Was bei der jüngeren Debatte um prädiktive Polizeiarbeit letztlich übersehen wird ist der Fakt, dass das Precobs-System kein Staatsbetrieb ist, sondern von privatwirtschaftlich tätigen Unternehmen entwickelt wird, die das Produkt auf dem freien Markt für Behörden gegen ein Nutzungsentgelt anbieten. Und somit stellt sich weitergehend die Frage, wer die Polizeiarbeit eigentlich steuert: Im Ergebnis gibt somit ein Algorithmus, der von dritter Stelle programmiert wurde und in welchen die Sicherheitsbehörden als Geschäftsgeheimnis im Regelfall keinen Einblick haben, vor, in welchen Stadtbezirken die Polizei stärkere Überwachungsmaßnahmen durchführt, beispielsweise häufiger Personenkontrollen erfolgen oder aber Videoüberwachungen stattfinden.
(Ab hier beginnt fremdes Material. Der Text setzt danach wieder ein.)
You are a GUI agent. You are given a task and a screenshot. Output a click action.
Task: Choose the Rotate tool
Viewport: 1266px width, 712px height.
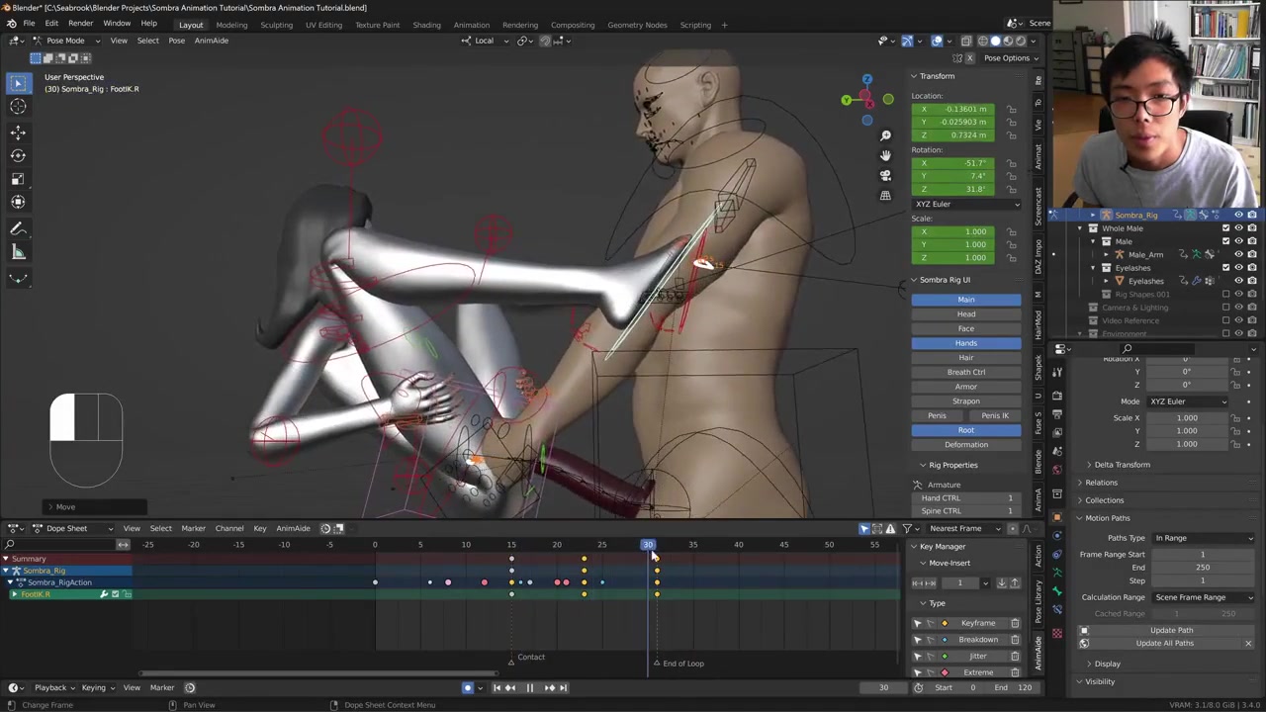pos(18,155)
Daneben hat sich schon für den Staatstrojaner-Skandal im Jahre 2011 gezeigt, dass sich blindes Vertrauen in die Produkte von Fremdherstellern zu Überwachungszwecken als fatal erweisen kann, nachdem der CCC nachwies, dass die entwickelte Software zur Durchführung der Quellen-TKÜ gravierende Datensicherheitsmängel aufwies. So dürfte auch für den Betrieb von Precobs nicht klar sein, welche Datenverarbeitungsvorgänge und ggf. -übermittlungen bei der Nutzung des Systems im Einzelnen stattfinden, da auch hier wohl vor dem Einsatz weder eine Einsicht in den Quellcode stattfindet noch eine umfangreiche Programmdokumentation mit Kennzeichnung der Datenflüsse zur Verfügung gestellt werden dürfte.
Im Ergebnis muss man deshalb feststellen, dass die aktuelle Debatte um den Precobs-Einsatz zwar noch meilenweit von der Dystopie eines „Minority Reports“ entfernt ist, nichtsdestotrotz aber auch nicht einfach nur als die Neuaufmachung einer traditionellen Gefahrenabwehr- und Ermittlungsmethode des „Fähnchenabsteckens“ bezeichnet werden kann. Die Sicherheitsbehörden stehen hier in der Verantwortung, eine neue technologische Maßnahme vollständig zu verstehen und ihre Einsatzform inhaltlich zu durchdringen, bevor sie zu Kontroll- und Überwachungszwecken in der Öffentlichkeit herangezogen wird.